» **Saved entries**

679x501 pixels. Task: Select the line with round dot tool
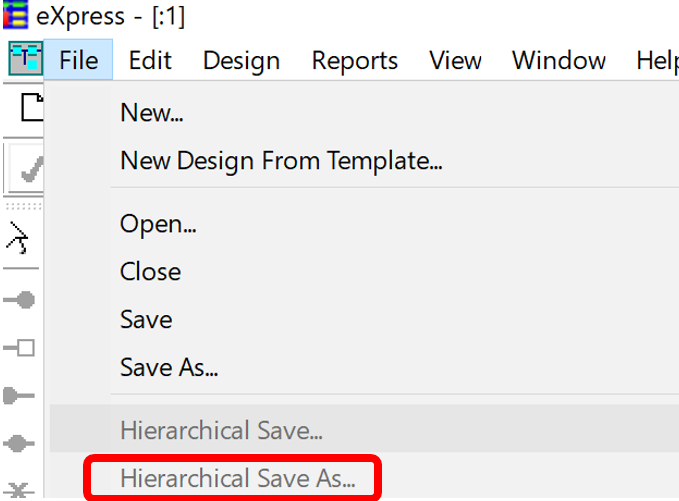tap(19, 300)
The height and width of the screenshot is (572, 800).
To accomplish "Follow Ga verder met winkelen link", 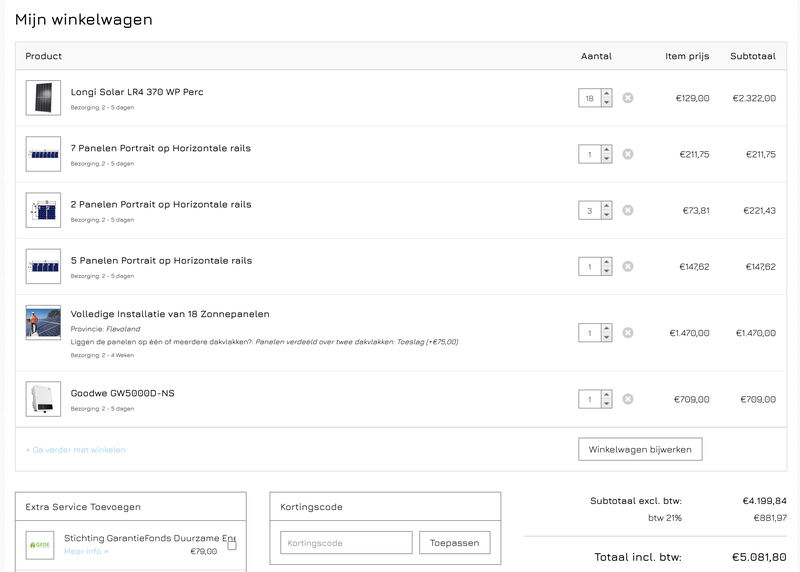I will [76, 450].
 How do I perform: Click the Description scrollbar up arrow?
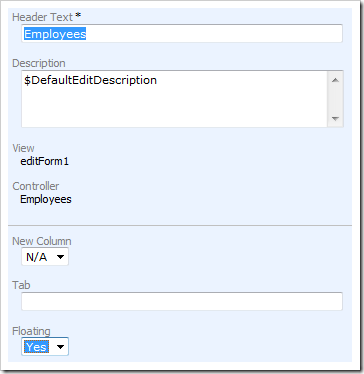pos(335,80)
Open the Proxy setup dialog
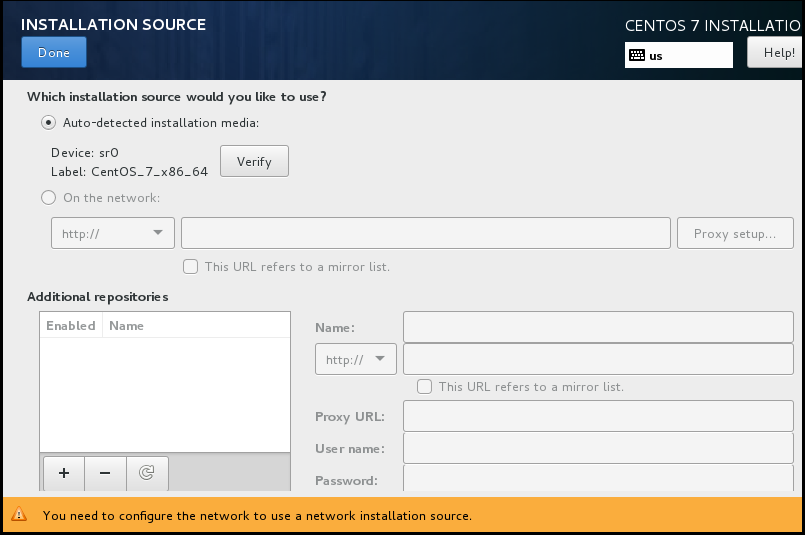The image size is (805, 535). click(735, 233)
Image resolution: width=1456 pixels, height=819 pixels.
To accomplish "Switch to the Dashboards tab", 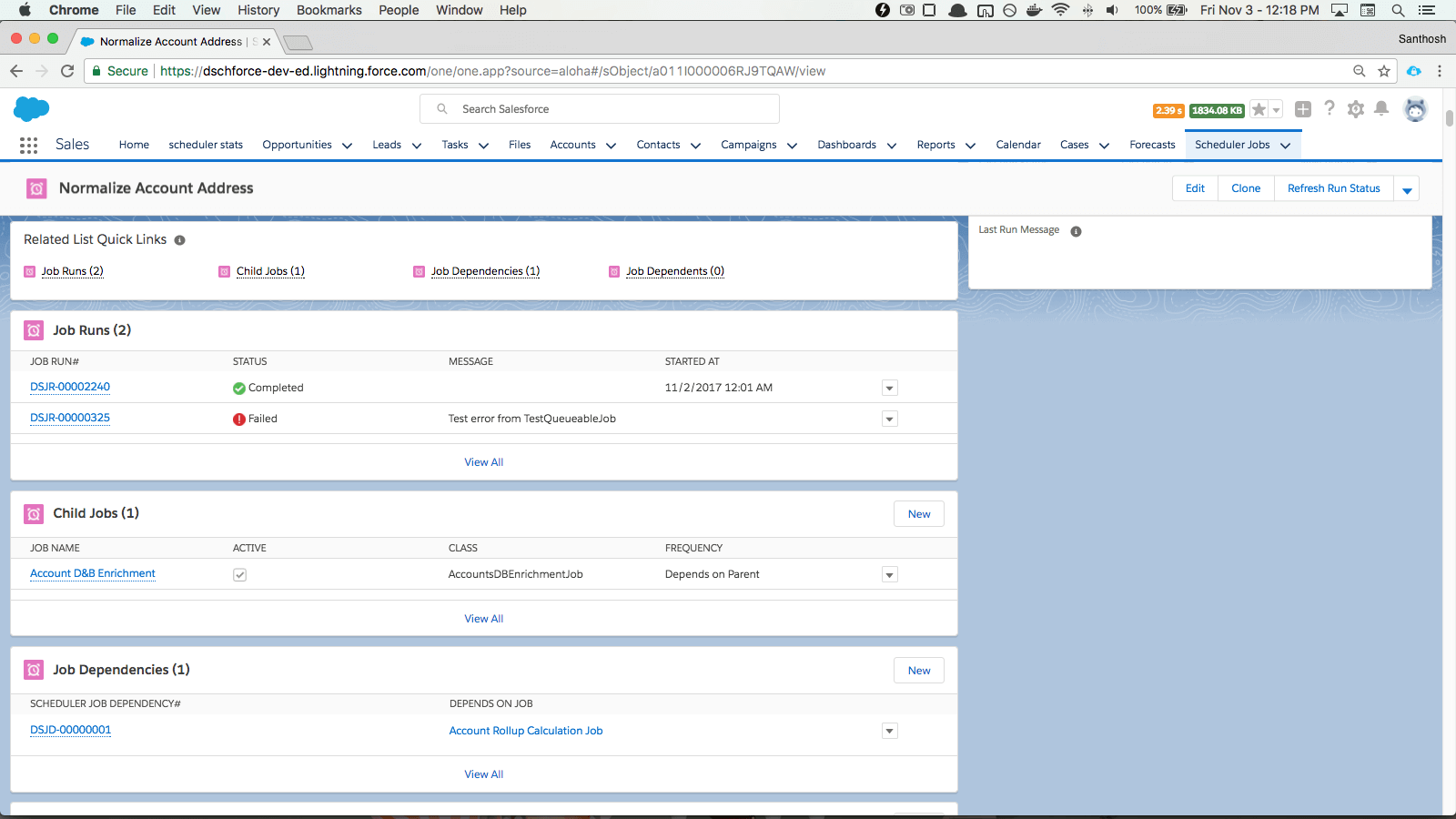I will click(x=846, y=145).
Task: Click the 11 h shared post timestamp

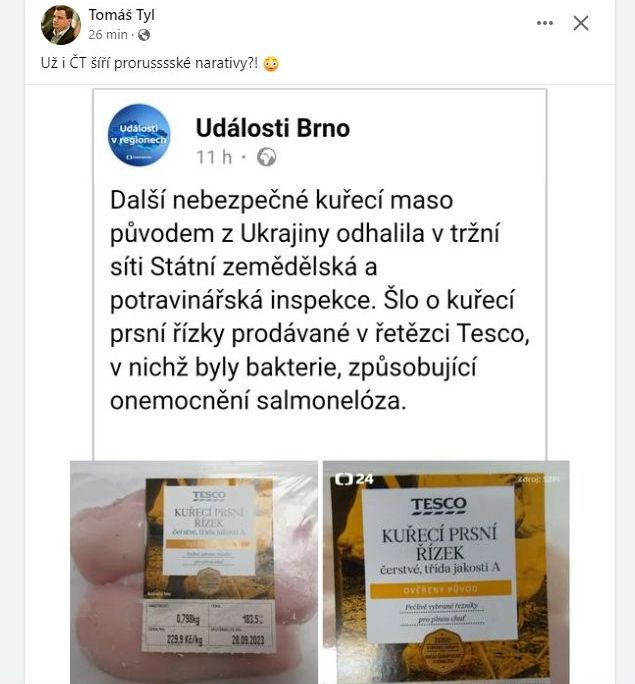Action: 214,157
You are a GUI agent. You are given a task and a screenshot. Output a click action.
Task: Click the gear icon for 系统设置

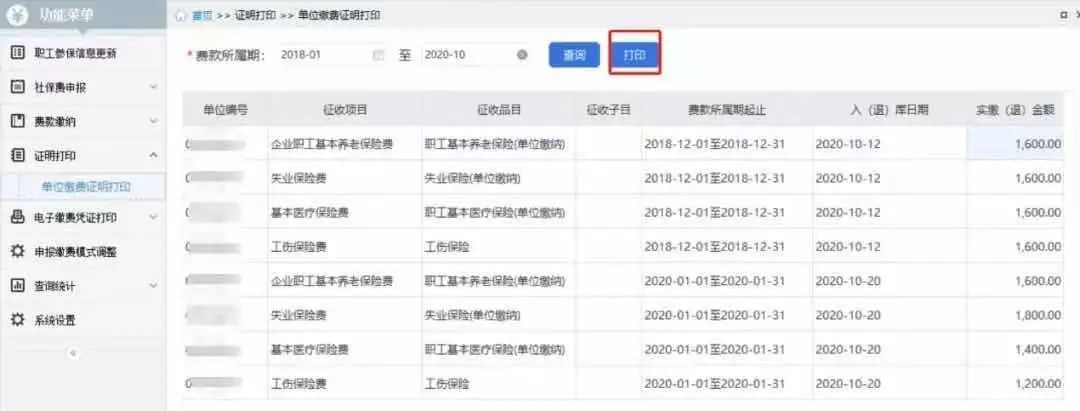coord(17,320)
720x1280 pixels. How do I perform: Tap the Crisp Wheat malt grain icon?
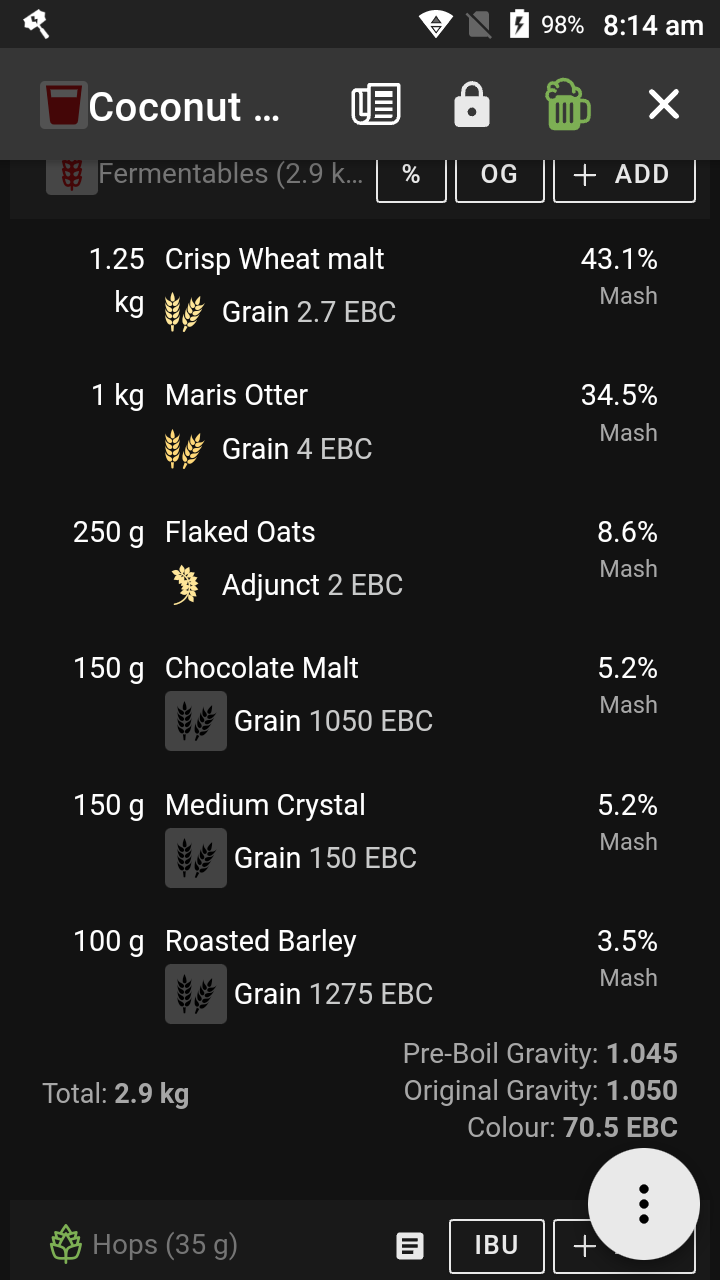click(x=184, y=312)
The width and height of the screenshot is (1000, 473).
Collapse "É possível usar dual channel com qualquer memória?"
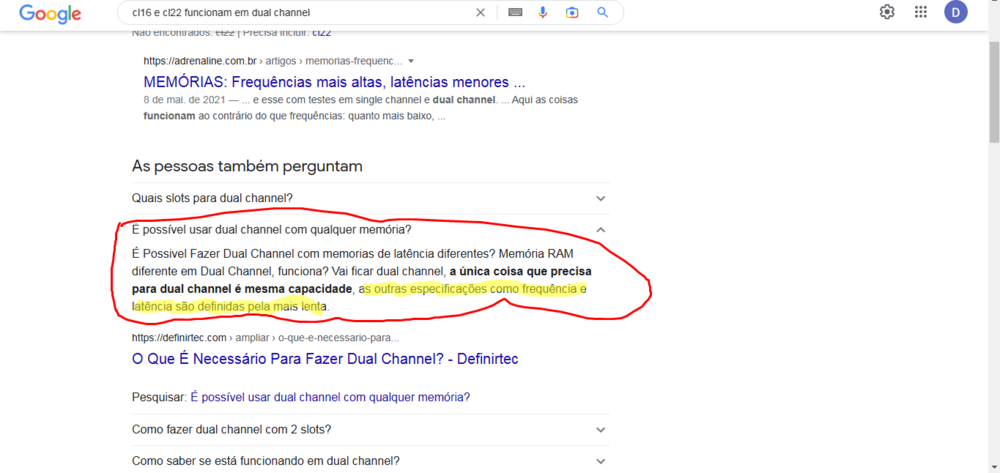(600, 230)
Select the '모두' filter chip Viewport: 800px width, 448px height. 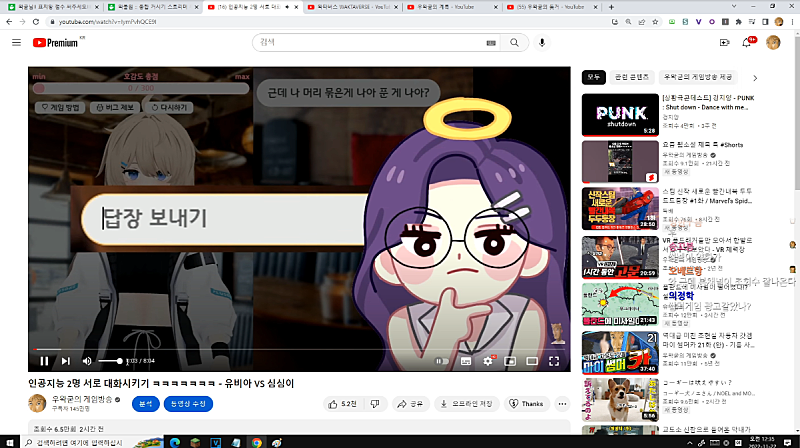pos(595,77)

» **WORK INSTRUCTION**
Take every line above that includes "screenshot" and list it.

» **SOLUTION TO THIS PROBLEM**
The height and width of the screenshot is (572, 800).
You are a GUI agent. You are given a task and a screenshot. Output a click action.
The width and height of the screenshot is (1000, 473).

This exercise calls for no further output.